→ What is expected
Return verbatim the portion of the Machete trailer-versus-film essay below that runs from "As it turns" up to and including "of the day.".

→ Source extract
- - - - - - -

Machete: Trailer vs. Film
History will never be able to tell us for sure whether Robert Rodriguez was kidding when he originally made the trailer for Machete. Certainly, the other guys who made fake trailers for 2007′s Grindhouse were kidding; regrettable though it is, we do not live in a world awesome enough to ever see Rob Zombie’s Werewolf Women of the SS, or Edgar Wright’s Don’t. But unlike these others, Rodriguez announced, almost immediately after Grindhouse‘s debut, that he intended to make Machete for real.
But this announcement didn’t come until after he had made the trailer. Which left him with an unusual problem; instead of having a bunch of footage to pare down into a trailer, all he had was a trailer that he had to build up into a bunch of footage. Some of the trailer’s material would perhaps be useful, but for the most part he’d have to start over from scratch. And surely the process of creating a full narrative, rather than just a sequence of brief money shots, would lead him down a road that invalidated much of his tossed-off trailer, yes?
As it turns out, no. Machete is remarkably faithful to its source material. Indeed, the overwhelming majority of the shots in the trailer appear in the movie essentially unchanged. Now, many of these shots come out of nowhere, and seem pretty gratuitous in the movie, but then, in a grindhouse revenge flick of this sort, the gratuitous is the order of the day.
So let’s take a look at the original trailer1 to see what has, in fact, been changed.
The trailer begins with our man Machete (Danny Trejo, in a long-overdue starring role, especially considering his long association with Rodriguez) being hired by Booth (Jeff Fahey). As with the rest of the trailer, the film proceeds identically, with a few exceptions. For one, in the trailer, the background as Machete and Booth are in the car is a flimsy, obvious back-projection – part of the general aesthetic throughout the entire original Grindhouse project of making things look as crappy as possible, as they did in the movies that inspired it all. Rodriguez abandons this in the full-length Machete, however. It’s more Kill Bill than Death Proof – a naked, heart-on-its sleeve homage to old exploitation films, yes, but made straight, with modern techniques.
In his office, Booth hires Machete to kill the “new senator.” In the film, however, the senator in question is established, an incumbent running for re-election on a rabidly anti-immigrant platform. Illegal Mexican immigration is a topic that looms large in the finished film. Some have found fault with this, and it does in fact get a bit pedantic and broad. On the other hand, simplistic though the movie’s pro-illegal stance may be, it’s still a good deal more complex than the “boot ‘em all out” counterpoint that it lampoons. Heavy-handed moralizing is actually no stranger to exploitation cinema, ironic though that may seem from without.
Booth’s bald sidekick, who appears throughout the trailer, is played by a different and entirely non-bald man in the movie. Most of the changes we here examine seem to have been made for aesthetic or storytelling reasons. For this one, they probably just couldn’t get that bald guy.
The Dealey-Plaza-looking arrangement – convertible, pink-suited brunette wife, and all – of Machete’s attempted assassination of the senator is changed in the film to a simple political rally. This is most likely because Rodriguez wanted to associate the senator with an entirely different president. Senator McLaughlin is played in the film by Mr. Robert De Niro, rather than the random Joe (who is probably a very nice guy) from the trailer. And De Niro plays him as a 100%, full-scale, all-out George W. Bush impersonation. It’s tempting to call his performance a caricature, a comic impression, but it’s probably impossible to do W. right without at least a glimmer of the absurd.

- - - - - - -

(Element and text location data)
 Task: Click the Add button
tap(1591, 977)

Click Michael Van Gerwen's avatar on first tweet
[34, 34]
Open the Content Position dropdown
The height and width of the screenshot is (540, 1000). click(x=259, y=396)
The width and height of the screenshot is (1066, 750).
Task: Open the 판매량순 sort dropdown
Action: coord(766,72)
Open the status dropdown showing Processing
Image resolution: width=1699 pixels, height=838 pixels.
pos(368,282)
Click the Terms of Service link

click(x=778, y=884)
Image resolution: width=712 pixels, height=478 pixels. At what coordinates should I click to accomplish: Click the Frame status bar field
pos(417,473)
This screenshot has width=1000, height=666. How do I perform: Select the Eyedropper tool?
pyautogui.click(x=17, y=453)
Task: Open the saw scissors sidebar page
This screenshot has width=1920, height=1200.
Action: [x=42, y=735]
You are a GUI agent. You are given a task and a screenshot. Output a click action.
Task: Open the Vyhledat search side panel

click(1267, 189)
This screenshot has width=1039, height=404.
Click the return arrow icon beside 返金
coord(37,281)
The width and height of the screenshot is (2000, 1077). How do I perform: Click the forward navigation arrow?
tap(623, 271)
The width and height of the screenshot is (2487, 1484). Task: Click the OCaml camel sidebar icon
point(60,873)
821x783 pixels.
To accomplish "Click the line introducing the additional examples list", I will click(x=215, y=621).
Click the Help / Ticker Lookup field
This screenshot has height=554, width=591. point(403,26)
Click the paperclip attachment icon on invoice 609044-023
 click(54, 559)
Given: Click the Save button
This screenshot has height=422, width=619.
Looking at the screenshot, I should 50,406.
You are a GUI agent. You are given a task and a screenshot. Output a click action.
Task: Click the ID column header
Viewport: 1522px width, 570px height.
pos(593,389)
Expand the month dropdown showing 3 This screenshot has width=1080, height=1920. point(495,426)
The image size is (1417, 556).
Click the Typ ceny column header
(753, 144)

- - - - - - -

→ Task solution
As it turns out, no. Machete is remarkably faithful to its source material. Indeed, the overwhelming majority of the shots in the trailer appear in the movie essentially unchanged. Now, many of these shots come out of nowhere, and seem pretty gratuitous in the movie, but then, in a grindhouse revenge flick of this sort, the gratuitous is the order of the day.